Diese Fälle verdeutlichen, wie schwer es ist, die Ersatzgene auf verträgliche und zielgenaue Weise in das menschliche Erbgut einzuschleusen. Trotz aller Suche nach besseren Genfähren stagniert die Entwicklung der Gentherapie nach diesen Rückschlägen. Mman findet einfach keine ausreichend sichere Methode.
Neue Hoffnung durch die Genschere CRISPR/Cas9
Doch inzwischen hat sich das geändert. Denn die Entdeckung der Genschere CRIPS/Cas9 hat den Genetikern und Genmedizinern ganz neue Möglichkeiten eröffnet, das menschliche Genom zu editieren. Denn mit diesem von Bakterien "abgeschauten" Molekül-Komplex lassen sich Mutationen und Gendefekte weit präziser und einfacher aus dem Erbgut ausschneiden und ersetzen als jemals zuvor.
Das funktioniert, weil ein Teil des CRISPR-Moleküls das Gegenstück der gesuchten DNA-Sequenz trägt. Die Genschere kann deshalb nur dort an das Erbgut andocken und so gezielt nur dieses Stück herausschneiden. Der Anteil der Fehlplatzierungen ist dadurch viel geringer als mit anderen Methoden. Inzwischen haben Wissenschaftler diese Genschere bereits dazu genutzt, Mäuse von der erblich bedingten Muskeldystrophie Duchenne zu heilen. Außerdem gelang es ihnen, in menschlichen Zellen eine Alzheimer-Mutation zu korrigieren und den Gendefekt der Sichelzellen-Anämie zu reparieren.
Noch werden erste Anwendungen dieser Gentherapie-Technik vorwiegend in Tierversuchen erprobt, doch auch einige klinischen Studien am Menschen laufen bereits. „Dieses genetische Werkzeug hat eine enorme Macht, die uns alle beeinflussen wird“, sagte im Oktober 2020 Claes Gustafsson, Vorsitzender des Nobel-Komitees für Chemie bei der Nobelpreisverleihung an die Entdeckerinne der Genschere.
Potenzial auch für ethisch umstrittene Anwendungen
Damit eröffnen sich allerdings auch ethisch bedenkliche Möglichkeiten, ins menschliche Erbgut einzugreifen. In China wurden jüngst zwei kleine Mädchen geboren, deren Erbgut schon lange vor ihrer Geburt einer Art Gentherapie unterzogen wurde: Forscher haben mit CRISPR/Cas9 ein Gen eingeschleust, das gegen die Immunschwäche Aids schützen soll. Weil diese Veränderungen schon im Embryo durchgeführt wurden, tragen nun alle Zellen der Mädchen dieses Gen – einschließlich ihrer Keimzellen.

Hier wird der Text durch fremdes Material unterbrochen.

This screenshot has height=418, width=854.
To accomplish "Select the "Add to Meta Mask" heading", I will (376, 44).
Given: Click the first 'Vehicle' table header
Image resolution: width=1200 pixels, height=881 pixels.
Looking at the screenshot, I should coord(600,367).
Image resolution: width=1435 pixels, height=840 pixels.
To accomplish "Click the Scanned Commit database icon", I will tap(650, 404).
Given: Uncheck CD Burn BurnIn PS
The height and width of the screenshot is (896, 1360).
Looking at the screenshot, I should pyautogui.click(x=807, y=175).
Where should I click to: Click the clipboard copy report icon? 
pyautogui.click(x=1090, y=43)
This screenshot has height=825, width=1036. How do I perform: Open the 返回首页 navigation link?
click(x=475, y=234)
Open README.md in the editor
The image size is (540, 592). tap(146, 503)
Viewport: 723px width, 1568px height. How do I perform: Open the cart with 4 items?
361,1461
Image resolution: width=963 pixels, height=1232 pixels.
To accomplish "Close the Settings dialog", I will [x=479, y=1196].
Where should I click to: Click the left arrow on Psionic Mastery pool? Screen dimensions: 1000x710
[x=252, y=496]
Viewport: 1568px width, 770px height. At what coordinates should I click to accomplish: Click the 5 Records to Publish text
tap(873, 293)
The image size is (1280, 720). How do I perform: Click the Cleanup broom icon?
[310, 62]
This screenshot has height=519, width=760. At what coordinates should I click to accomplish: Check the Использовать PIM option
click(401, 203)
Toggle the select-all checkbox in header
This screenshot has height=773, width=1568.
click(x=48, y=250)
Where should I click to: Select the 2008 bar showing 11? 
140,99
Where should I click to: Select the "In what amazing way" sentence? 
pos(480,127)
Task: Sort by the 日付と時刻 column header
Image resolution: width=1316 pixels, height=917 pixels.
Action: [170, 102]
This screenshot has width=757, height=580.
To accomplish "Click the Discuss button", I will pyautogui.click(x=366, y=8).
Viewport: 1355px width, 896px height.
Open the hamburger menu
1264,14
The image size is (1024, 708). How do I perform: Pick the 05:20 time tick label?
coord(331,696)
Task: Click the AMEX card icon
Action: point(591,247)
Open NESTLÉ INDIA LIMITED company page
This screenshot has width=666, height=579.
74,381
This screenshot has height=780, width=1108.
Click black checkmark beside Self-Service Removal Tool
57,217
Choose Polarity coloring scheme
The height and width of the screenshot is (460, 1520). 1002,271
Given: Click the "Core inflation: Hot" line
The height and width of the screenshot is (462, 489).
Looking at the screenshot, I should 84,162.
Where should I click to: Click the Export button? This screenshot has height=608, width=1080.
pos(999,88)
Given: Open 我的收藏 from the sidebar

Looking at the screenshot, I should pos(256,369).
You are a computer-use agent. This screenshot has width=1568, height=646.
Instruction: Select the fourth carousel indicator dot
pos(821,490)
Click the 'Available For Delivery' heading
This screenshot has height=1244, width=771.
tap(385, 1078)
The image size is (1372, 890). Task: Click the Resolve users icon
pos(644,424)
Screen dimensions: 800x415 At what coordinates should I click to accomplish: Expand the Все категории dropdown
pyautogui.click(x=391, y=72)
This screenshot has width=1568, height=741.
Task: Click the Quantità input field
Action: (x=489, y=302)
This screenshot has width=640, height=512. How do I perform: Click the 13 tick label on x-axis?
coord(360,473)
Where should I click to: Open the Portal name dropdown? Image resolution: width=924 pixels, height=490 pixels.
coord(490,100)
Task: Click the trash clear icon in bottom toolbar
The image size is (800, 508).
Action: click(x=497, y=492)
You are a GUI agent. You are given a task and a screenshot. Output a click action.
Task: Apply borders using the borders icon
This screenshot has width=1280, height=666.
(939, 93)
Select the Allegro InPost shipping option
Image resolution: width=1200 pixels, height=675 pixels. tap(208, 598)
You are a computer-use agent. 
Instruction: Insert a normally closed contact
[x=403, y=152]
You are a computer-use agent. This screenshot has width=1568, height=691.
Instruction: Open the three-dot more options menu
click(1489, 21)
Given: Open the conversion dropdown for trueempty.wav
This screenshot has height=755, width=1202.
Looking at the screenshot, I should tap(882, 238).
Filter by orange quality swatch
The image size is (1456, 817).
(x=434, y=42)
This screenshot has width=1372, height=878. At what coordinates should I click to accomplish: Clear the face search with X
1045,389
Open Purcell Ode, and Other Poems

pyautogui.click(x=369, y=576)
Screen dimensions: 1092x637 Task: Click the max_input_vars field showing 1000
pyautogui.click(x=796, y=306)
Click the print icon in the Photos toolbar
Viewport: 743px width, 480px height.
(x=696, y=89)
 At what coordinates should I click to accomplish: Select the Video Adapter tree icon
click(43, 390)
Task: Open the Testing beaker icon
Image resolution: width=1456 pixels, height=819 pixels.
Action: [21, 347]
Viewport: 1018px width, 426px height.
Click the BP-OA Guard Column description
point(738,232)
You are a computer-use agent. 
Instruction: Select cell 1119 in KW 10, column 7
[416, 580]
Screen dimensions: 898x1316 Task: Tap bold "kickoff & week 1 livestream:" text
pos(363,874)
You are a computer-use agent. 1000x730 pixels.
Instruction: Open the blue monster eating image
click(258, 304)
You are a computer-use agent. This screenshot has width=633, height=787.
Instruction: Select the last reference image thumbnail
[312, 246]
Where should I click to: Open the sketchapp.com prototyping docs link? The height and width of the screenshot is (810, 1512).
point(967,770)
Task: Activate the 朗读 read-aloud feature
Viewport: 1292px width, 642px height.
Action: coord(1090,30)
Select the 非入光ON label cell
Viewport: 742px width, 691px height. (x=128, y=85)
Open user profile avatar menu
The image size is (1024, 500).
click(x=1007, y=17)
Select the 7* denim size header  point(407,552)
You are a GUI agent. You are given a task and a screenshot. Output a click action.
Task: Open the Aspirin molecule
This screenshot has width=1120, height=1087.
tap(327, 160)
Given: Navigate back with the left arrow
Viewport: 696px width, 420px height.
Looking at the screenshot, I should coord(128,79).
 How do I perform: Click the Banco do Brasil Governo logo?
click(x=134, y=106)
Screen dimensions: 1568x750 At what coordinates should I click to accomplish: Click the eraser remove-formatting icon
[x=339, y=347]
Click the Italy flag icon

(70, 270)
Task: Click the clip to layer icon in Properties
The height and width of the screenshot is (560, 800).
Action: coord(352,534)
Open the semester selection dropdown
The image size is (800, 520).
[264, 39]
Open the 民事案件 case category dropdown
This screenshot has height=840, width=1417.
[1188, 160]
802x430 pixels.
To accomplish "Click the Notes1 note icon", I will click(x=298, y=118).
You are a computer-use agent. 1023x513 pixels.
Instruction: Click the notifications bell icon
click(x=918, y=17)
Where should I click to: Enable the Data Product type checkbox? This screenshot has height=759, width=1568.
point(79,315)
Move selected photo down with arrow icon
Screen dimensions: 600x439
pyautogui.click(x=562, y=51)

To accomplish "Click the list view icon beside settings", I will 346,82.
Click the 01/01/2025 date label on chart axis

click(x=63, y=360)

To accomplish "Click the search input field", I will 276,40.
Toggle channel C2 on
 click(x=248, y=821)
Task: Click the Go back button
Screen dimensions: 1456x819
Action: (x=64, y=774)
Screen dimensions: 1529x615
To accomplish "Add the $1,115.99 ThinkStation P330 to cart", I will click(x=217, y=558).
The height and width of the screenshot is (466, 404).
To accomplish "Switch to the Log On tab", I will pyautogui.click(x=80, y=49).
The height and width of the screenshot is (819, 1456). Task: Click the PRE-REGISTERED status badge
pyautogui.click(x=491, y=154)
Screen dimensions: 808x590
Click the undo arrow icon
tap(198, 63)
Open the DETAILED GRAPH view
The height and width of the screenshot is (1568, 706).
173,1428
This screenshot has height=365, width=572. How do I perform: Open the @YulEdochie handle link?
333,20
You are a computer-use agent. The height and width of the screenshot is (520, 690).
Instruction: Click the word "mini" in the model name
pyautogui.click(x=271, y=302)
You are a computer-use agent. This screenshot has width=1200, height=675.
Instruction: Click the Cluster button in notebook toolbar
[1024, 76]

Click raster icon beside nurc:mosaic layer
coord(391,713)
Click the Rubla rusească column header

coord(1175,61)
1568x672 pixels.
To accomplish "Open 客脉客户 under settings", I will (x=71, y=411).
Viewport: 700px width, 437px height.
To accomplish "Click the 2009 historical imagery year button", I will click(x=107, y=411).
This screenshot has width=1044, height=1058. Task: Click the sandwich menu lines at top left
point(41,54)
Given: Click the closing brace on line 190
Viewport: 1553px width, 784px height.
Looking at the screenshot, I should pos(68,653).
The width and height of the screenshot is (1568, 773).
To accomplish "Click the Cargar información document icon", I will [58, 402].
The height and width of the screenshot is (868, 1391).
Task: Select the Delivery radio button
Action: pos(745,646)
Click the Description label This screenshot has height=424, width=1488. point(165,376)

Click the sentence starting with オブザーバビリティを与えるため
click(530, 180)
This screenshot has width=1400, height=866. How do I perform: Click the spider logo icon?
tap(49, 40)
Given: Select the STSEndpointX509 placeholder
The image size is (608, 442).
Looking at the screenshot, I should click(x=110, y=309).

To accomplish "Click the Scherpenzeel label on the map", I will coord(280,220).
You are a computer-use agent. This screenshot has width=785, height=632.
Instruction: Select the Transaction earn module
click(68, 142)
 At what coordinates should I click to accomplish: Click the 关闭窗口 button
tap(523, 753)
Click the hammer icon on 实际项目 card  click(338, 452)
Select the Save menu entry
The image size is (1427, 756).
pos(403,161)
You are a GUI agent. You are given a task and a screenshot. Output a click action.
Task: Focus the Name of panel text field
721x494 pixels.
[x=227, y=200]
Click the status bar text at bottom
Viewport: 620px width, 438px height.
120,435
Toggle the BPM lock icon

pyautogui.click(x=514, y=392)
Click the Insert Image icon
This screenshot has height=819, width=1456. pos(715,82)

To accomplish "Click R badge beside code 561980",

Genau das aber macht solche frühen Eingriffe extrem umstritten. Denn sie verändern nicht nur alle Zellen ihrer Träger, die Genveränderungen werden auch an alle Nachkommen weitergegeben. Passiert ein Fehler oder treten Spätfolgen, sind daher alle Folgegenerationen betroffen. In Deutschland und vielen andern Ländern ist deshalb eine solche Keimbahn-Therapie verboten. Ob dies so bleiben wird und welche Fortschritte die Gentherapie in den nächsten Jahren erzielen wird, muss sich nun zeigen.